**Instructions to follow:**
From the line that contains "Task: Click the" to the end of the entries, copy each line exactly, though the pictures stay out.

*** The data ***

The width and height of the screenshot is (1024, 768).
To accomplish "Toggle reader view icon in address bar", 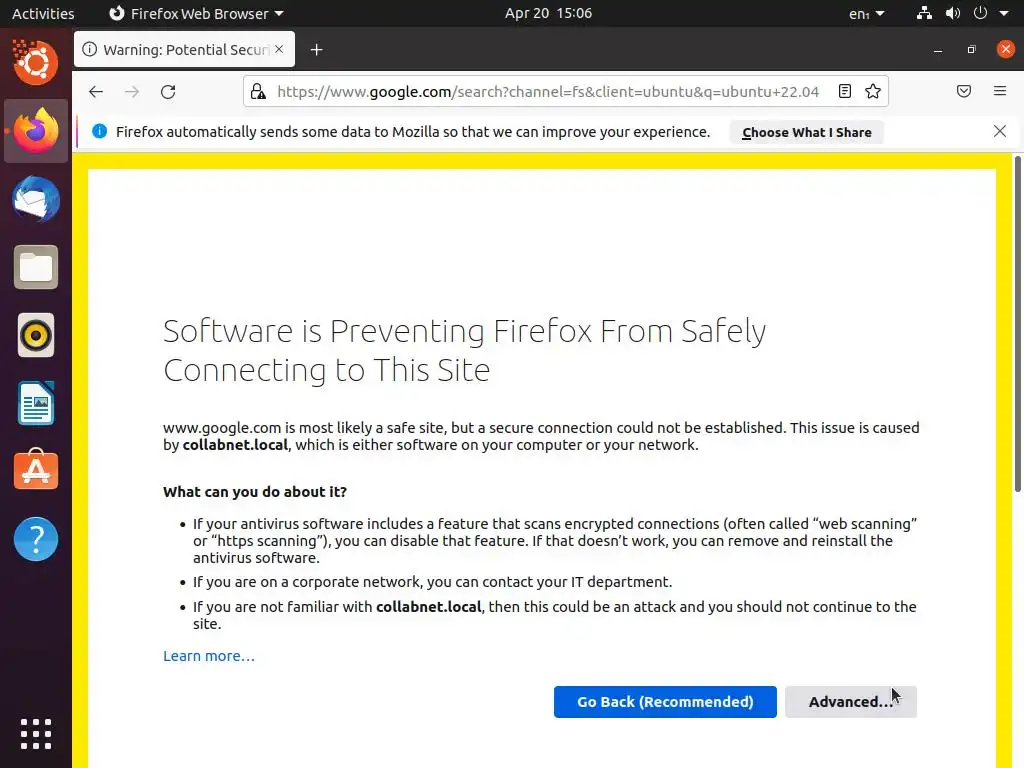I will (x=845, y=92).
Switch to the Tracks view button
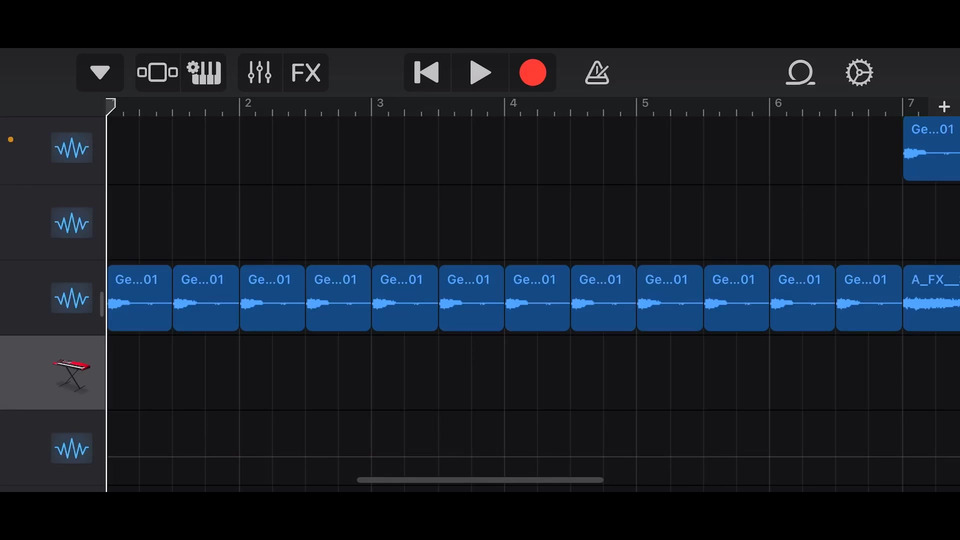The image size is (960, 540). [157, 73]
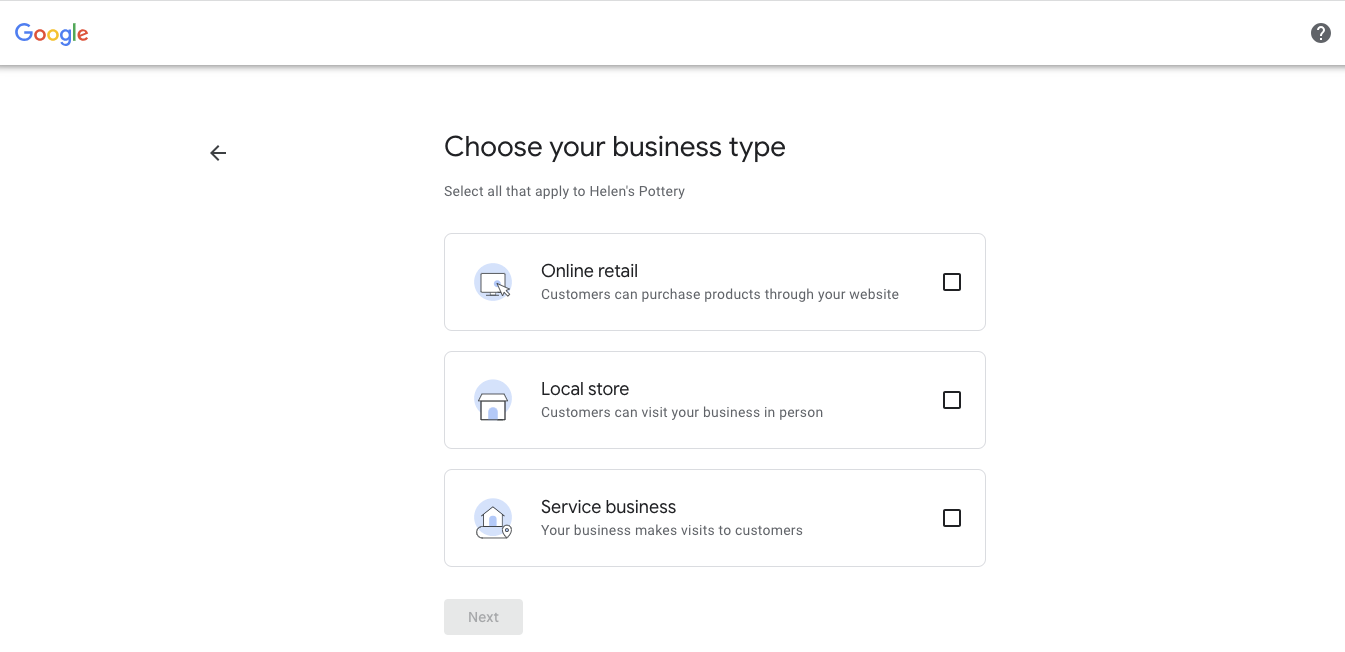Click the Service business house icon
The height and width of the screenshot is (652, 1345).
tap(493, 518)
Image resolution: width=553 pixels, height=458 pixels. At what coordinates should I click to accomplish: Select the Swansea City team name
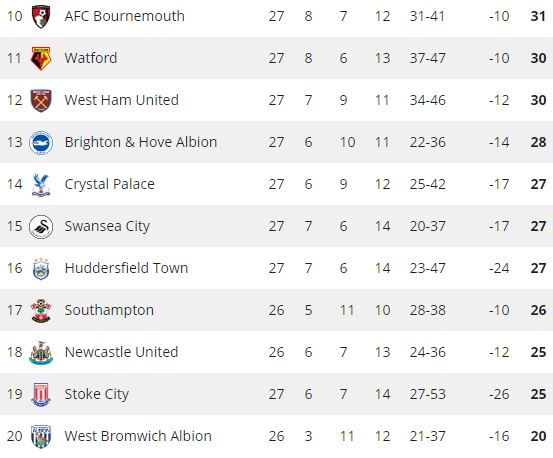pyautogui.click(x=107, y=227)
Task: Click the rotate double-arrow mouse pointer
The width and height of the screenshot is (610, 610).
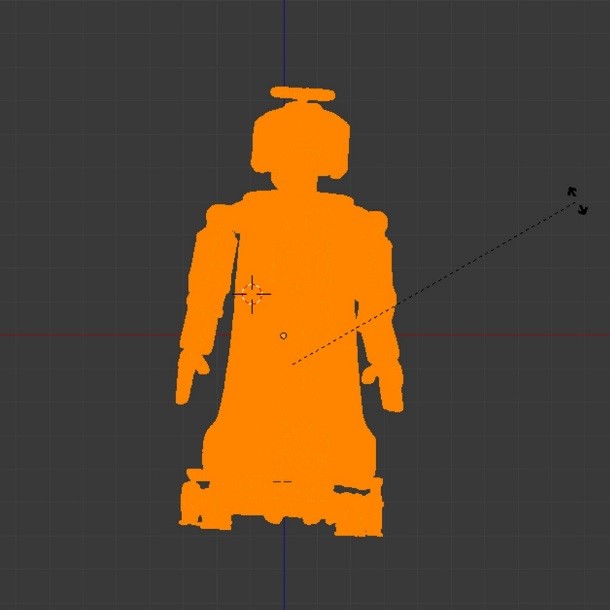Action: tap(577, 201)
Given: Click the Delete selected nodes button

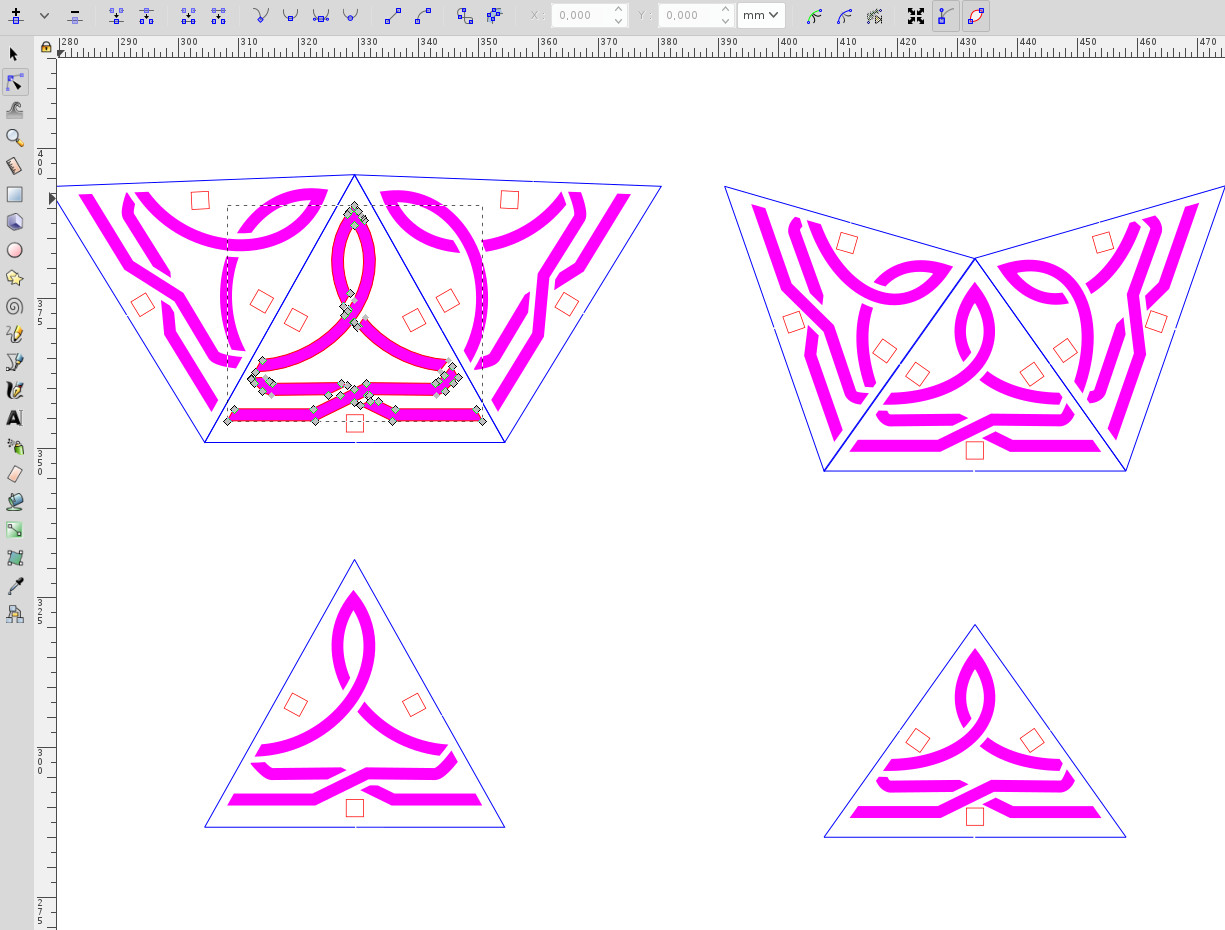Looking at the screenshot, I should (75, 16).
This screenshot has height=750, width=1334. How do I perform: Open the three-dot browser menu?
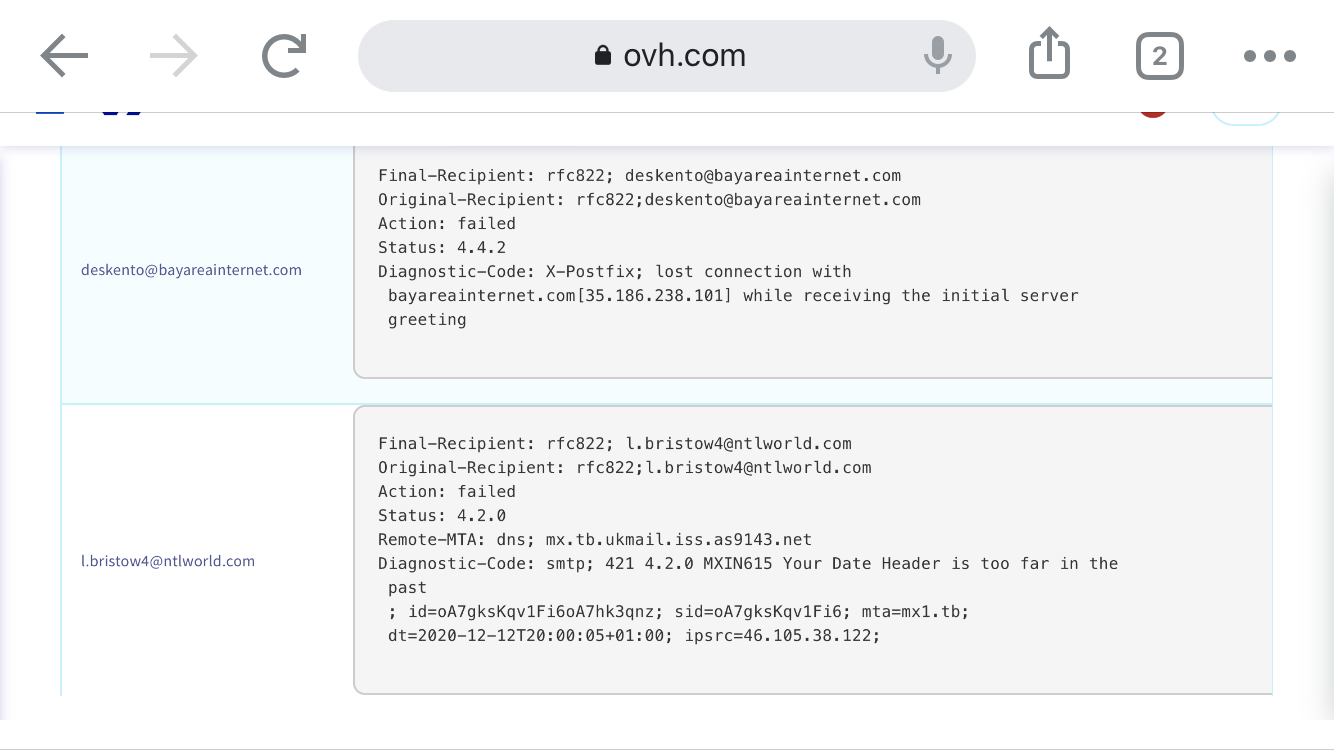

*** End of The data ***

**Your solution:**
Task: Click the rotate double-arrow mouse pointer
The width and height of the screenshot is (610, 610).
Action: tap(577, 201)
Given: Click the Delete selected nodes button

Looking at the screenshot, I should (75, 16).
This screenshot has height=750, width=1334. How do I perform: Open the three-dot browser menu?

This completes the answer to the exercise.